I want a windows install with a single windows partition. None of this microsoft reserved garbage.

Not only does my Windows 10 install at home have two several hundred MB micorsoft reserved partitions, and the recovery partition I don't want. It also inserts a tiny little partition infront of every single NTFS partition that is INVISIBLE from within windows (WTF?) Open up any other operating system or rescue disk though and there they are.

I just want to get back to where I had control over my computer.

Single Windows partition. Nothing else. PLEASE!

Windows 7 never went away ;)

and Linux is actually worse in this regard.
 
system restore should run on your system drive before the update(s) are applied - is that not working?
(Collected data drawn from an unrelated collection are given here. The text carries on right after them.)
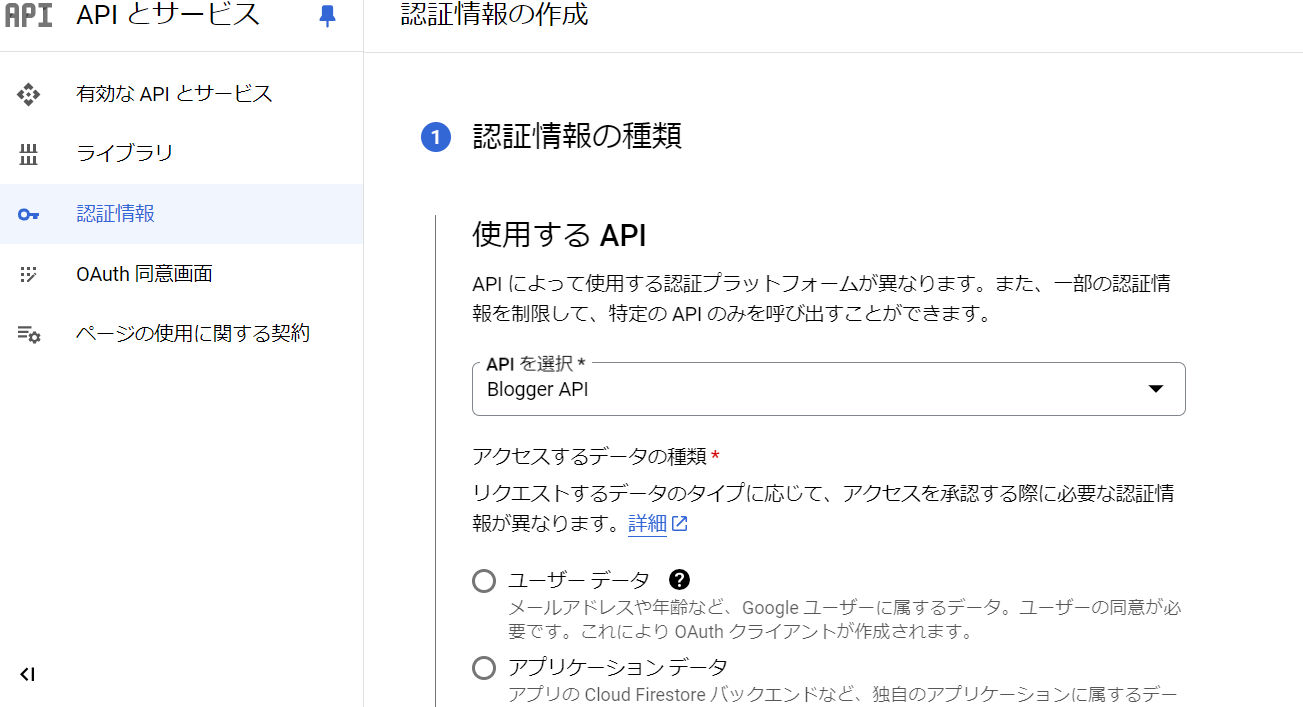Screen dimensions: 1303x707
Task: Click the external link icon next to 詳細
Action: click(681, 523)
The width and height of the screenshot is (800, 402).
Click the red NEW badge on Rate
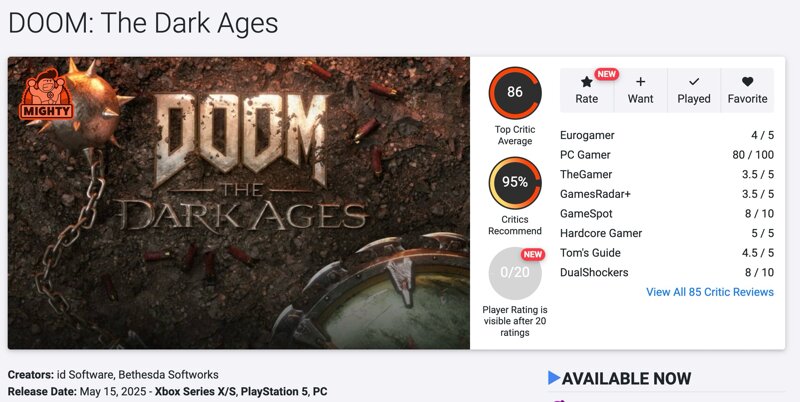click(x=606, y=74)
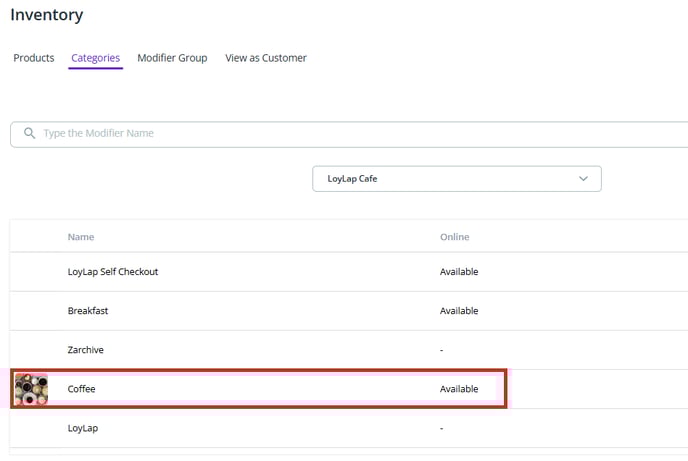Click the Online dash for Zarchive
The image size is (688, 461).
coord(442,350)
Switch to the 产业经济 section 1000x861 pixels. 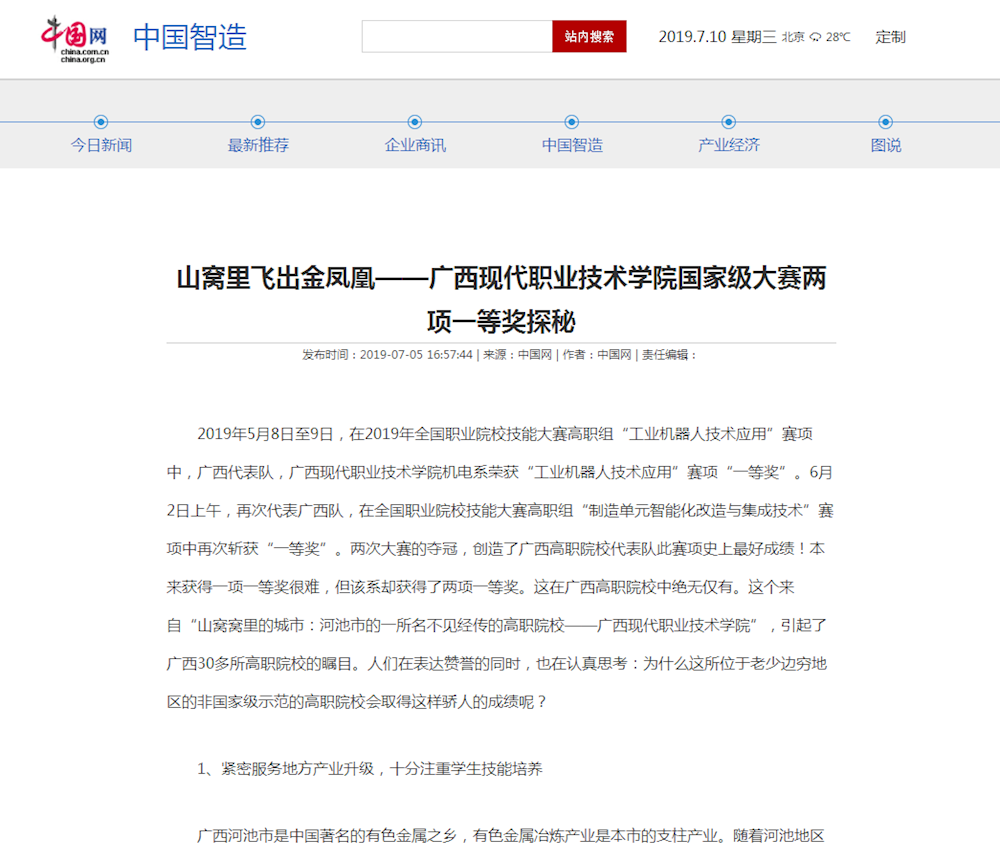tap(729, 145)
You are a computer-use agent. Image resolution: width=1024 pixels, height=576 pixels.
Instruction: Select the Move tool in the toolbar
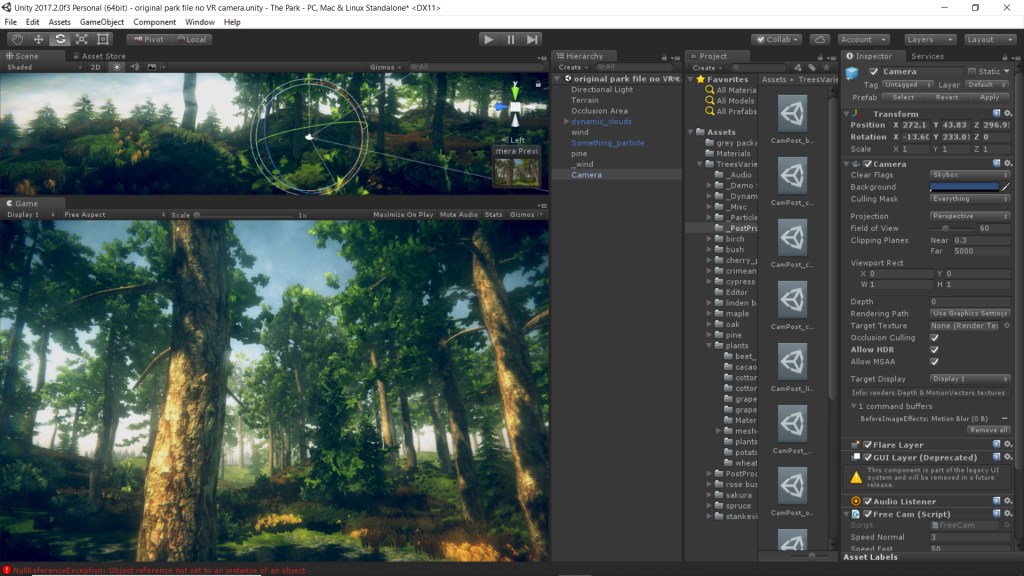pos(38,39)
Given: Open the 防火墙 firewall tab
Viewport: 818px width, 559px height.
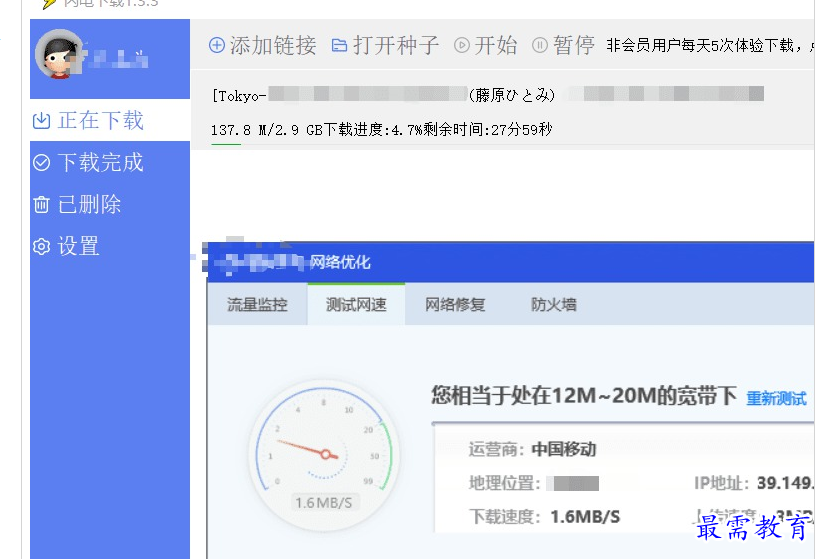Looking at the screenshot, I should (x=553, y=305).
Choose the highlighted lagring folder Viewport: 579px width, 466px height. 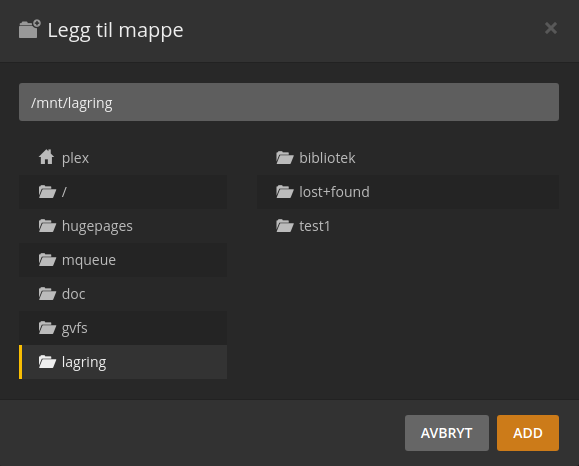[123, 362]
edit: fyi - windows update beware - Windows 10 1803 KB4480966

I just have notifications on - auto download and give other products is OFF

In both cases, after the failed update it went into a windows boot loop where it could not boot into Windows. System restore/repair function was not working and failing so I tried using all the CMD options and I also hired a tech to come over and troubleshoot. Believe me, we tried every option out there and in the end all I could do is reformat and so far so good. The second time I had 7 TB of games installed so had to start from scratch. Never had this issue with W7. W10 is a hot mess. I would revert back to W7 if it had DX12 support.
 
In both cases, after the failed update it went into a windows boot loop where it could not boot into Windows. System restore/repair function was not working and failing so I tried using all the CMD options and I also hired a tech to come over and troubleshoot. Believe me, we tried every option out there and in the end all I could do is reformat and so far so good. The second time I had 7 TB of games installed so had to start from scratch. Never had this issue with W7. W10 is a hot mess. I would revert back to W7 if it had DX12 support.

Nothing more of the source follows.